Regeling omtrent schadevergoeding bij schade aan lichaam en geest of overlijden van een levensgezel door fout van een derde (Artikel 6:107 en 6:108 BW)
Indien een partner overlijdt of gewond raakt door de fout van een derde, kan de achterblijvende partner aanspraak maken op schadevergoeding, inclusief vergoeding van affectieschade.
Regeling omtrent huren van een woning (Artikel 7:240 lid 1 BW)
Na twee jaar samenwonen wordt een partner automatisch medehuurder van de woning. Dit betekent dat de partner die de woning huurt, de ander niet zomaar uit huis kan zetten.
Bescherming van kinderen uit een concubinaatsrelatie
Het nieuwe BW bevat ook bepalingen ter bescherming van kinderen uit concubinaatsrelaties. Artikel 1:404 BW verplicht beide ouders om financieel bij te dragen aan de verzorging en opvoeding van hun minderjarige kinderen. Artikel 1:394 BW stelt expliciet dat de verwekker of de levensgezel van de moeder, die heeft ingestemd met een daad die de verwekking van het kind tot gevolg heeft gehad, verplicht is in de kosten van verzorging en opvoeding van het kind te voorzien.

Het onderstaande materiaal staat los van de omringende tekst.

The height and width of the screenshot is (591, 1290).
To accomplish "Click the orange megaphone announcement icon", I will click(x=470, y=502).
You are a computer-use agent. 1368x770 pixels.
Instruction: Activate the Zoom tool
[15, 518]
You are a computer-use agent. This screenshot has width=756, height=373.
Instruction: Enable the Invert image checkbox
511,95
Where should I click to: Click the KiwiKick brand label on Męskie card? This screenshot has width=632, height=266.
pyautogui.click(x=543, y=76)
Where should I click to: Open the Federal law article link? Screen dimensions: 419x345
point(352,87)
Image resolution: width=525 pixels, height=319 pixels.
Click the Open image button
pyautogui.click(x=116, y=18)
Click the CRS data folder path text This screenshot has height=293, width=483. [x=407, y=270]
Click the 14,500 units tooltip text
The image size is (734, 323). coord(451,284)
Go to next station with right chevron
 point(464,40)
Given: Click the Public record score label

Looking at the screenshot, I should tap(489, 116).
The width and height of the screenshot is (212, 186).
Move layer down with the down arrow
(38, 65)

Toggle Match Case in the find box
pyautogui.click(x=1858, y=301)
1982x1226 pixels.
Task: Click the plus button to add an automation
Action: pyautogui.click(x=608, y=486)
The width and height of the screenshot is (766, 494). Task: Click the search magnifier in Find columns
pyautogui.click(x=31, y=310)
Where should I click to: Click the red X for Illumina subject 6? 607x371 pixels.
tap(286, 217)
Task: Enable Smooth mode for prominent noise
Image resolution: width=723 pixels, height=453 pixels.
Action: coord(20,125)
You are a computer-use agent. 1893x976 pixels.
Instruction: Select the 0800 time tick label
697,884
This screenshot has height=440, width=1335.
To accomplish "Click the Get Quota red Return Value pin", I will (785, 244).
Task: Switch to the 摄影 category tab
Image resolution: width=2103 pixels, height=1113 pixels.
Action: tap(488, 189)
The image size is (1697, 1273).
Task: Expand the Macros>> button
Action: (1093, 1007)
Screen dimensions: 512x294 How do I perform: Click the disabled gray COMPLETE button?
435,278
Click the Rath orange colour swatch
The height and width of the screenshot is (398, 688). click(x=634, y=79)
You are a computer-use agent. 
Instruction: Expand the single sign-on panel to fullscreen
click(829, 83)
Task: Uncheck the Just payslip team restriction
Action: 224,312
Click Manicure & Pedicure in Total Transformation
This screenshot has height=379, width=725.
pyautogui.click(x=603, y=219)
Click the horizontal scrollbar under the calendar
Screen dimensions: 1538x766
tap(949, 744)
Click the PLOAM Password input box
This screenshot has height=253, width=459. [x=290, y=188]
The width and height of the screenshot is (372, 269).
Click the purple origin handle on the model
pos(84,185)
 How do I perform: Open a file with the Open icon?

Op basis van artikel 1:207 BW (gerechtelijke vaststelling vaderschap) zal via DNA-onderzoek worden vastgesteld wie de verwekker is. Verder bepaalt artikel 1:395a BW: “Ouders zijn verplicht te voorzien in de kosten van levensonderhoud en studie van hun meerderjarige kinderen die de leeftijd van eenentwintig jaar nog niet hebben bereikt.”
Conclusie
Met de invoering van het nieuwe Surinaamse BW krijgen concubines en concubanen eindelijk de wettelijke erkenning en bescherming die voorheen ontbrak. Veel zal afhangen van de bewijslast, waarbij artikel 3:119 BW een belangrijke rol zal spelen. Om de bewijslast vast te stellen, zal er waarschijnlijk veel discussie ontstaan tussen de scheidende levenspartners, en mogelijk zal artikel 3:110 BW hierin een rol spelen. Artikel 3:110 BW bepaalt dat de rechtsverhouding tussen partijen met zich meebrengt dat de aanschaf door de één tevens impliceert dat die mede wordt aangeschaft voor de ander.
Daarnaast ben ik zeer benieuwd naar de (praktische) werking van artikel 4:30b lid 2, waarin sprake is van zowel een echtgenoot als een levenspartner van een erflater. Veel zal in de praktijk door rechterlijke uitspraken moeten worden vastgesteld.